What you have to do> Reproduce the records word for word, from the line containing "1440x900 pixels." down to the line containing "Action: click(x=51, y=405)", with both of those lines included.

Material to process>
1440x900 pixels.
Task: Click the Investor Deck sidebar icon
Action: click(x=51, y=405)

...

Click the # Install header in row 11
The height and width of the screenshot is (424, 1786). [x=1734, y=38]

Expected output>
1440x900 pixels.
Task: Click the Investor Deck sidebar icon
Action: click(x=51, y=405)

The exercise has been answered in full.